1. 1 Thessalonians 3:1–5 (ESV)
  2. Application

Preserving the Christian life through the gospel

1 Thessalonians 3:1–5 (ESV)

1 Therefore when we could bear it no longer, we were willing to be left behind at Athens alone,

Notice that Paul sent Timothy, God's coworker in the gospel of Christ to strengthen and encourage the Thessalonian believers (1 Thessalonians 3:2). Timothy was going back to the city to strengthen people who had already put their faith in Christ, not to seek to win unbelievers to the faith. Yet Paul notes that he was going to minister the gospel.

One common misunderstanding of the gospel is that it is a message focused on conversion. This idea is reflected in the way some churches describe their services. For example, a church’s evening service may be designated as a gospel service, meaning that it aims to present an appeal to unbelievers, while the morning service may be designated as a teaching service, with the aim of building up believers. There is, of course, nothing wrong with either of these aims, but to distinguish them by calling one a gospel service is very dangerous.

The gospel is not simply about repenting, believing, and receiving forgiveness as a transaction that gets you in. The entire Christian message—from the initial call to repent and believe, to the ethical instructions of the New Testament letters, to the promise of our eternal rest—is the message of the gospel. Any message which is not a proclamation of the gospel is not Christian at all.

The gospel is the message about Jesus Christ, God’s Son, as the One who fulfills all the promises, hopes, and expectations of the Old Testament (Romans 1:1–4). The Old Testament sacrificial system could not of itself provide atonement for sin.

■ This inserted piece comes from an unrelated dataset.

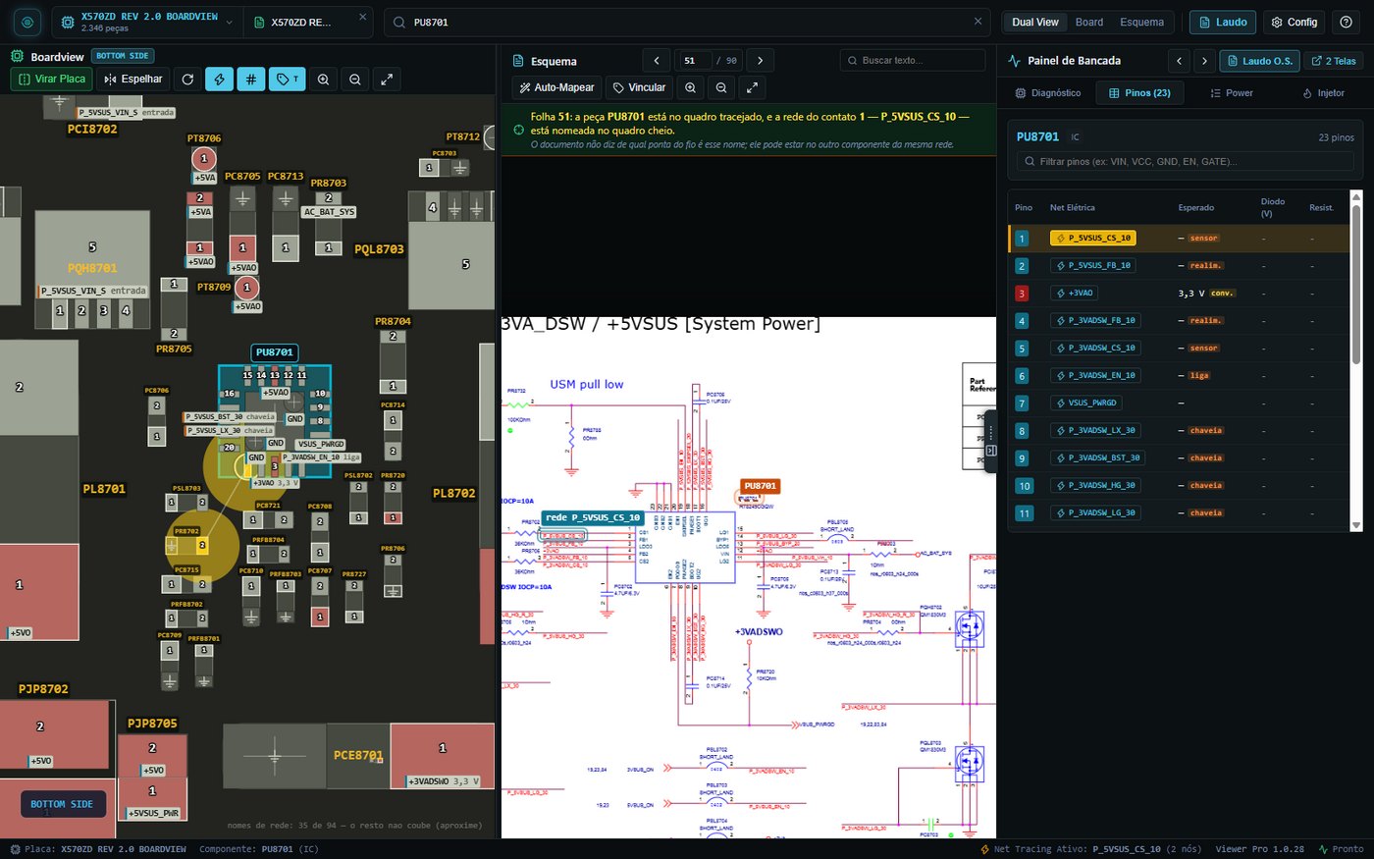1374x859 pixels.
Task: Zoom in on the boardview
Action: (323, 80)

The sacrifices were really just a reminder of sin and found their fulfillment in the Lamb of God, who truly takes away the sins of the world (Hebrews 10:1–4; John 1:29). The law of God, important as it was as a reflection of God’s will, was beyond Israel’s power to obey; it is only in Christ that God’s people are given a new heart and enabled to do what they could never do without him (Ezekiel 36:22–27; Romans 8:1–4). Without Christ, all the promises and hopes of the Old Testament come to nothing (2 Corinthians 1:20): we cannot know God; we cannot love God; we cannot obey God; we cannot live lives pleasing to God. It is all impossible without Christ.

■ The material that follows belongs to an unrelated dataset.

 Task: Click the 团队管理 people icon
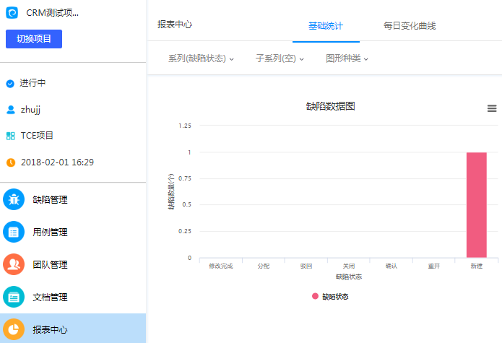14,265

Because he understood the gospel in this way, Paul sent Timothy to the Thessalonian believers as a minister of the gospel. It was the gospel—the message about Jesus Christ—that would strengthen them as they struggled with persecution. The same thinking lay behind Paul’s exhortation to the Colossians as they wrestled with false teaching: Therefore, as you received Christ Jesus the Lord, so walk in him, rooted and built up in him and established in the faith, just as you were taught, abounding in thanksgiving (Colossians 2:6–7). And we could go on to consider any aspect of Paul’s teaching throughout his letters: whether he is speaking about marriage (Ephesians 5:22–33), sexual immorality (1 Corinthians 5:1–13), slaves and masters (Ephesians 6:5–9), his watchword is in Christ.